Current Compute Tier

SHOW shared_buffers;
SHOW effective_cache_size;
SHOW max_connections;
shared_buffersmax_connectionsLikely Size
~128 MB~60Free / very small
~256 MB~60Small
~512 MB~90Medium
~1 GB~120Large
~2 GB~160XL
~4 GB+~240XXL / dedicated

If your total HNSW index size approaches shared_buffers, it's time to upgrade (Neon: increase autoscale ceiling or pick a larger fixed size; Supabase: bump the compute add-on).

Scaling Tips

  1. Lower dimensions help the most. Switching from OpenAI 1536d to Ollama v2 768d cuts index size in half. This is the cheapest way to scale.
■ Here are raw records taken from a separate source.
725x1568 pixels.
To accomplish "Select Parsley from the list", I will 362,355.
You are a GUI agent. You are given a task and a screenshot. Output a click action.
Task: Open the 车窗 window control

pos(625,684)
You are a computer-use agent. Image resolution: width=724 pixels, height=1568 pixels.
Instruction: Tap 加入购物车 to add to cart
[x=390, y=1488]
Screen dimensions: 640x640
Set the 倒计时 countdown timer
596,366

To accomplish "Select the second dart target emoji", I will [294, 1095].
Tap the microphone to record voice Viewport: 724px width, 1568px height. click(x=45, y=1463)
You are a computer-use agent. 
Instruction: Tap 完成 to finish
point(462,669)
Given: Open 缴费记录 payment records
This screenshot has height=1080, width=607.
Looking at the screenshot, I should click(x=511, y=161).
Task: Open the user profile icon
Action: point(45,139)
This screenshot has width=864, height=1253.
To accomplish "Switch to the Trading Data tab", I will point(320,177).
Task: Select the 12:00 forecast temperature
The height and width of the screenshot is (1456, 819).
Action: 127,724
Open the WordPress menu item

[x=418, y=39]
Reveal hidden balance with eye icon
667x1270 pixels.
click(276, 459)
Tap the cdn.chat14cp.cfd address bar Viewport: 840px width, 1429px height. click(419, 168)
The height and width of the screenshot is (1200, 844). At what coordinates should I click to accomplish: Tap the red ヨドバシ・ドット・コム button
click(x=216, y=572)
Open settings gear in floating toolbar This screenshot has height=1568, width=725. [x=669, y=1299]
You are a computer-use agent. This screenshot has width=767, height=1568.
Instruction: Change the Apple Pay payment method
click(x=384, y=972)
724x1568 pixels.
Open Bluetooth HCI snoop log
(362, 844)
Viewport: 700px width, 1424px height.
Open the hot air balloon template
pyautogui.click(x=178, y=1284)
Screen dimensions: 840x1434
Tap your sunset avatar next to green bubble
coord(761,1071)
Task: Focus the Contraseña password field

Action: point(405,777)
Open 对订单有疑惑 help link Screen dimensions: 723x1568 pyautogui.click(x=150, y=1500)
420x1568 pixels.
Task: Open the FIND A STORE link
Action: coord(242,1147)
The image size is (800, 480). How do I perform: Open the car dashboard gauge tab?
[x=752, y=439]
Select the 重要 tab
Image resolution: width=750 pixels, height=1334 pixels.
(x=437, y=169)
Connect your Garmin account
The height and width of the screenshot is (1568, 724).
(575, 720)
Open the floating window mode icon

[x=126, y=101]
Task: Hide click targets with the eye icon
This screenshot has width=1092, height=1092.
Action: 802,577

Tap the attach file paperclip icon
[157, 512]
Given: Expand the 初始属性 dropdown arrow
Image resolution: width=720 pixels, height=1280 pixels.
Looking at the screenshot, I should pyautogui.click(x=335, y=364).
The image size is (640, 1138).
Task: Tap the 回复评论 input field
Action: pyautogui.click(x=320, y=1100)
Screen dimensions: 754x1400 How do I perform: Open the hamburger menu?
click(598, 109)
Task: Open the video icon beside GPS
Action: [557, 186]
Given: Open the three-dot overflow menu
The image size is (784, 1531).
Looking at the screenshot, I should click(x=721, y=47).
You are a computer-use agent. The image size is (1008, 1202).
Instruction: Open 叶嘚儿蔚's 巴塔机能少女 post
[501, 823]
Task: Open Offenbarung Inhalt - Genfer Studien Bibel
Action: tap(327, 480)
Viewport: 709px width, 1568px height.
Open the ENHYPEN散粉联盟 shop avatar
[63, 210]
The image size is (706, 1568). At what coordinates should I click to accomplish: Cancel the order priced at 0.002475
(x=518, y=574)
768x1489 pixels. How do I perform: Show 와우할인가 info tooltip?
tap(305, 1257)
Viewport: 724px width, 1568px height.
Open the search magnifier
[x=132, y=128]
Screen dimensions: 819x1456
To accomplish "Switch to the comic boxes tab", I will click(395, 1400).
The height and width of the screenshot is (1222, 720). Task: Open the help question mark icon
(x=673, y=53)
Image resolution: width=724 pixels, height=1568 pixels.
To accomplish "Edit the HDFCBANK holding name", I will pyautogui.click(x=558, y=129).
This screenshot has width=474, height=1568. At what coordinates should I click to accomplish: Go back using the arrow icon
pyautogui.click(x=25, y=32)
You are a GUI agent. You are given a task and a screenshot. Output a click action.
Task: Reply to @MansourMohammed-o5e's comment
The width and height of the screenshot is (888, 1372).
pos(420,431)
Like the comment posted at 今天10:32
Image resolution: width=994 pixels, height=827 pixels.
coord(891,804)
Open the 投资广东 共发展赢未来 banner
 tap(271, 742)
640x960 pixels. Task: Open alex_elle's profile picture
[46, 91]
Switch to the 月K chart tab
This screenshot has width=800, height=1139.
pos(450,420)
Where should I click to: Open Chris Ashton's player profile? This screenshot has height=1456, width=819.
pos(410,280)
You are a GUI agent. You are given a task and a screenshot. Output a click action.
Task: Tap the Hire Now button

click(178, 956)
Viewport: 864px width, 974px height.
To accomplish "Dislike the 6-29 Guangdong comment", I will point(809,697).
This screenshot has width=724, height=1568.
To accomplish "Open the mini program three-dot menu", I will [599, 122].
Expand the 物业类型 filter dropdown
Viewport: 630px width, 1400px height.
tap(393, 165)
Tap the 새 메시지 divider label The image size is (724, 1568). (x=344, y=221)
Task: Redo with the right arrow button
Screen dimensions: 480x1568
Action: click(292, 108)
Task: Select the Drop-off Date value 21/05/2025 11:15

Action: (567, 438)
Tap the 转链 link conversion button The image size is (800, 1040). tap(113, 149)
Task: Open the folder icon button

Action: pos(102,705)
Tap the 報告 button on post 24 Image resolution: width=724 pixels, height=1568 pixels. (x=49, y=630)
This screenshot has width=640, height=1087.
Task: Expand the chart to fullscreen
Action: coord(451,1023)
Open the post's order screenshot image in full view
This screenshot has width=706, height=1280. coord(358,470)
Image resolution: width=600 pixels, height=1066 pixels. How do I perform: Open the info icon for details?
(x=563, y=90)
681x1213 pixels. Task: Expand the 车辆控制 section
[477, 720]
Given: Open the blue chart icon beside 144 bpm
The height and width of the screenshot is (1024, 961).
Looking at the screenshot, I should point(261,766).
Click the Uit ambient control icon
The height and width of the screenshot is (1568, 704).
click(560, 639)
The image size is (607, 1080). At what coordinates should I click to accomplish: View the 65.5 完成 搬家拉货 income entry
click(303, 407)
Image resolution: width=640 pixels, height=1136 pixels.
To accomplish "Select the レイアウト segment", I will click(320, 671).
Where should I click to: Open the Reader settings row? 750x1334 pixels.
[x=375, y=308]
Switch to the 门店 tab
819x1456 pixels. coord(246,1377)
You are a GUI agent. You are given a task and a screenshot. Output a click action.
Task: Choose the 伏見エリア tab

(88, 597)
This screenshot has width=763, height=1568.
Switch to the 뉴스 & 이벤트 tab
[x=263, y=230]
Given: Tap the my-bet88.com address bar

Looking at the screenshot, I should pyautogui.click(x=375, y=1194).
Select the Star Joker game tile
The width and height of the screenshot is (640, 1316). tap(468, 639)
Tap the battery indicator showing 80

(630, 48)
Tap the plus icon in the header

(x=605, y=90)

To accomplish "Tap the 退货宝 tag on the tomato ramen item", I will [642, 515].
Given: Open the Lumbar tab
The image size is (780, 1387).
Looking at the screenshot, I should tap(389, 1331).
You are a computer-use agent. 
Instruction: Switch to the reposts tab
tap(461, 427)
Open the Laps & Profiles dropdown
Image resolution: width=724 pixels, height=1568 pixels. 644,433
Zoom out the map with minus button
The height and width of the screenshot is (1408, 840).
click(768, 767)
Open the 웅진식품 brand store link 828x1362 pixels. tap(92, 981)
  2. Index bloat happens. Run REINDEX TABLE <table>; periodically on GIN-indexed tables (documents, memory_observations, conversation_sessions, conversation_turns) if indexes grow disproportionately large relative to data size (10:1+ ratio is a sign of bloat).

  3. Temporary compute boosts. For large batch imports, temporarily upgrade your compute tier (billed hourly), build HNSW indexes faster, then scale back down.

  4. Consider pgvectorscale for 500K+ vectors. DiskANN indexes use SSD instead of RAM, making them much cheaper to scale. pgvectorscale is not currently a native Neon or Supabase extension — it's available on self-hosted Postgres and on Timescale Cloud. For Neon/Supabase deployments you can experiment with it via the pgai CLI. For most personal-scale (sub-500K vector) deployments, plain pgvector HNSW on Neon Launch/Scale is enough.

  5. Keep autoscaling and spend limits conservative initially. Textrawl is single-tenant -- you won't get surprise traffic spikes, so there's no reason to leave Neon autoscaling uncapped or Supabase spend caps disabled.